Hugh Wofsy is a livery cab driver who was involved in an accident on May 22, 1989 while allegedly working for Dial-a-Car, Inc. (Dial). Wofsy filed a claim for no-fault benefits with Empire Insurance Company (Empire) which Empire denied on the ground that Wofsy was an employee of Dial, and therefore, required to submit his claim to the Workers’ Compensation Board. Wofsy sought arbitration of this dispute. The arbitrator denied his claim because resolution required an initial inquiry by the Workers’ Compensation Board into whether Wofsy was an employee or an independent contractor. Wofsy proceeded to file a claim for Workers’ Compensation benefits with the Board.

Thereafter, the Administrative Law Judge for the Workers’ Compensation Board determined that Wofsy was an independent contractor, and therefore not entitled to Workers’ Compensation benefits. Empire sought to reopen the Workers’ Compensation claim so that it could participate in the hearing to determine whether Wofsy was an employee or an independent contractor.
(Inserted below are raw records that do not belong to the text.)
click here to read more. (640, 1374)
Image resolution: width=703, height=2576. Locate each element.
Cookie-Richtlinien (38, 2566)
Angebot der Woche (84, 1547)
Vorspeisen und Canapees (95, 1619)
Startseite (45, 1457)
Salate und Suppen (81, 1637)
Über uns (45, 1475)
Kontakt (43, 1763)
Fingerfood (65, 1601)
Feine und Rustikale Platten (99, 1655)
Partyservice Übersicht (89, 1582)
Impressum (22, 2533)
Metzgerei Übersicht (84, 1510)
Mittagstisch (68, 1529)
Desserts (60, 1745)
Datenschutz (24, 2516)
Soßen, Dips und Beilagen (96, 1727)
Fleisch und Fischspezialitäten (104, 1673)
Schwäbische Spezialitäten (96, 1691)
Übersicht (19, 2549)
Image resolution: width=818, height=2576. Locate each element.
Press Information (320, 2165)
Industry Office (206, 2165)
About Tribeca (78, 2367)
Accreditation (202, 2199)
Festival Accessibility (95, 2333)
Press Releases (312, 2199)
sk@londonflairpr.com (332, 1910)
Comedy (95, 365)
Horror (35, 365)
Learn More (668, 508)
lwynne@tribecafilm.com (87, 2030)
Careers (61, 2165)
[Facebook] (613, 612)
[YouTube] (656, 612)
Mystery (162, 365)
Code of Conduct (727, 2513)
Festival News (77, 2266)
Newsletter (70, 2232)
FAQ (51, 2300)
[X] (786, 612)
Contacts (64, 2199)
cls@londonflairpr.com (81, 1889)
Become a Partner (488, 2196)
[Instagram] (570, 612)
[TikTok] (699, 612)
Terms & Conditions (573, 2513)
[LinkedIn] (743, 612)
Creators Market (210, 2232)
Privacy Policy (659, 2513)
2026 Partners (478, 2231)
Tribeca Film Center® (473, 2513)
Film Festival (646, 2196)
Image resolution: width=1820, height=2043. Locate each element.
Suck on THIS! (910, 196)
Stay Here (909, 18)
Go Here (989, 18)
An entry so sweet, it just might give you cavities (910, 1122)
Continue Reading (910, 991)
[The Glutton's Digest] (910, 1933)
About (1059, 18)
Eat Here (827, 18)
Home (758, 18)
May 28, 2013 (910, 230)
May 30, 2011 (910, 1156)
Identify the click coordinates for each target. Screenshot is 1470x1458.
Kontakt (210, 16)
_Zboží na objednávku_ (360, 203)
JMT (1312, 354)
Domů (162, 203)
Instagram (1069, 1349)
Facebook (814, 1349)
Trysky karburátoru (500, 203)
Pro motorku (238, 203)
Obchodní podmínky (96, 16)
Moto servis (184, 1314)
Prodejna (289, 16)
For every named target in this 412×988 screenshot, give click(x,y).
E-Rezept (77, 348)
The Board denied Empire’s request and Empire brought this CPLR article 78 proceeding in Supreme Court to compel the Board to reopen Wofsy’s claim and to allow petitioner to participate in the hearing.

The IAS Court held that Empire was entitled to reopen the Workers’ Compensation hearing so that it could participate in the proceeding. In addition, the IAS Court held that Empire would be required to honor Wofsy’s no-fault claim immediately, with a direction that petitioner be reimbursed if it is ultimately determined that Wofsy was an employee.

Jurisdiction for appealing a decision of the Workers’ Compensation Board is governed by Workers’ Compensation Law § 23 which provides that an appeal from a decision of the Board can only be brought to the Appellate Division, Third Department. The rationale behind this provision is to create a court with a specific expertise to deal with the complexity of the appeals that are generated in this area. Furthermore, we *427have previously held that, because the exclusive avenue for appeal of Workers’ Compensation decisions is to the Third Department, an article 78 proceeding cannot be employed to review the substance of the Board’s decision (Matter of Bock v Cooperman, 89 AD2d 539, affd on mem below 59 NY2d 776).

The IAS Court misinterpreted Arvatz v Empire Mut. Ins. Co. (171 AD2d 262). We did not hold in Arvatz that an insurer has a right to reopen a compensation hearing so that it may participate therein. In fact, we specifically noted in that case that "Workers’ Compensation Law § 23 provides that 'any party in interest’, which would certainly include an affected no-fault insurer, may judicially challenge its [the Board’s] determination” (supra, at 268). Concur — Carro, J. P., Ellerin, Asch and Nardelli, JJ.